:: Passage shown ::
+++

Now that’s what I’m talking about!
As if to put an exclamation point on my earlier observation that internet adventurers are the new Red Shirts, along comes Deadstream, the Apocalypse Now of found footage horror.
Sean Ruddy (Joseph Winter) is an internet personality who stages dangerous stunts that also manage to be offensive, such as getting smuggled across the Mexican border in the trunk of a car.
After his latest spectacle goes horribly wrong, Ruddy hopes to apologize and move on, but his fans are deserting him in droves, peppering his inbox with destructive criticism.
Comments pop up throughout the movie acting as a sort of Greek chorus to the action, which is plentiful. Even as Sean battles all manner of paranormal entity, the comment string keeps up a barrage of fan posts that are funny, annoying, and even surprisingly useful.
Among my favorite comments: “Glad I’m not you,” “Better start praying,” and “Please sign this petition at Move.org so Sean will stop being be such a pussy.”
In order to atone for a bad call, Ruddy comes clean to his public about the one fear he’s never tackled—ghosts.
So, strapped with all the latest gear thanks to a sponsorship from an energy drink company, the repentant daredevil vows to spend a night in the most haunted house in America—that he can successfully break into without getting arrested.
The lion’s share of Deadstream originates from one of Sean’s cameras that are spread throughout Death House, the site of his viral vigil, or mounted on his person.
Admittedly, this is a long time to be looking up Sean’s nose, but writer-directors Joseph and Vanessa Winter reward our patience by throwing everything but the yeti at our fearful protagonist.
Sean spends an enchanted evening fending off angry spirits, misshapen freaks, and a hot girl named Chrissy (Melanie Stone) who wanders into the chaos.
Like the legendary Don Knotts in The Ghost and Mister Chicken, Joseph Winter delivers a sublime scaredy-cat performance, that comes garnished with the best girlie shriek of man-terror I’ve heard in a minute.

+++

:: Dataset entries ::

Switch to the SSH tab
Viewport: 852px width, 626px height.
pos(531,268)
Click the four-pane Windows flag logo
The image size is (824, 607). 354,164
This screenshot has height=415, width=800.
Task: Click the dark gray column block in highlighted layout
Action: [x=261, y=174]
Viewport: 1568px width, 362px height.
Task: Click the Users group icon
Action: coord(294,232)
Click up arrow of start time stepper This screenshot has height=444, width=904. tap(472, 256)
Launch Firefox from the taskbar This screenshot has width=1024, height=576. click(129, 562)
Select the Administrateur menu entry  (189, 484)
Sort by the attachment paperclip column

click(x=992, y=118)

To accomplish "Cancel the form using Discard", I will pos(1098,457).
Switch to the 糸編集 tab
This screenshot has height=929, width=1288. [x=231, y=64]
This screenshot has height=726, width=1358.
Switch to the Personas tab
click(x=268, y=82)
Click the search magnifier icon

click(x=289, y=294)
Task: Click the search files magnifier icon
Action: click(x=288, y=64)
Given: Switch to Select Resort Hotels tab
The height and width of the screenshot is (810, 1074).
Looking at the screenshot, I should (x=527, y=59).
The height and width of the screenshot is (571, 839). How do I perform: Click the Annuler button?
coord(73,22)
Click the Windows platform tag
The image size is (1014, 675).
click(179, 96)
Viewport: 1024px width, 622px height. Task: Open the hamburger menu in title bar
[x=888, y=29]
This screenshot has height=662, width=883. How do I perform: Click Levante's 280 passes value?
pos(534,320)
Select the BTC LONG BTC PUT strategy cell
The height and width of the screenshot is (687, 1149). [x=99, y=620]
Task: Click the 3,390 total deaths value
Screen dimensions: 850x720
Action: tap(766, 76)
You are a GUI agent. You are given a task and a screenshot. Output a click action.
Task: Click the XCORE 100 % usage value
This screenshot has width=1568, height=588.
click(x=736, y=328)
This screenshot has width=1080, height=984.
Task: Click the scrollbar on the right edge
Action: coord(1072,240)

+++

:: Complete the following ::
**1)** Extract the passage of the Deadstream review starting with "Among my favorite" and going on through "our fearful protagonist.".
**2)** According to the Deadstream review:
(a) What fear has Sean never tackled?
(b) What kind of company sponsors Sean's gear?
(c) Who plays Chrissy?

:: Problem solutions ::
**1)**
Among my favorite comments: “Glad I’m not you,” “Better start praying,” and “Please sign this petition at Move.org so Sean will stop being be such a pussy.”
In order to atone for a bad call, Ruddy comes clean to his public about the one fear he’s never tackled—ghosts.
So, strapped with all the latest gear thanks to a sponsorship from an energy drink company, the repentant daredevil vows to spend a night in the most haunted house in America—that he can successfully break into without getting arrested.
The lion’s share of Deadstream originates from one of Sean’s cameras that are spread throughout Death House, the site of his viral vigil, or mounted on his person.
Admittedly, this is a long time to be looking up Sean’s nose, but writer-directors Joseph and Vanessa Winter reward our patience by throwing everything but the yeti at our fearful protagonist.

**2)**
(a) Ghosts.
(b) An energy drink company.
(c) Melanie Stone.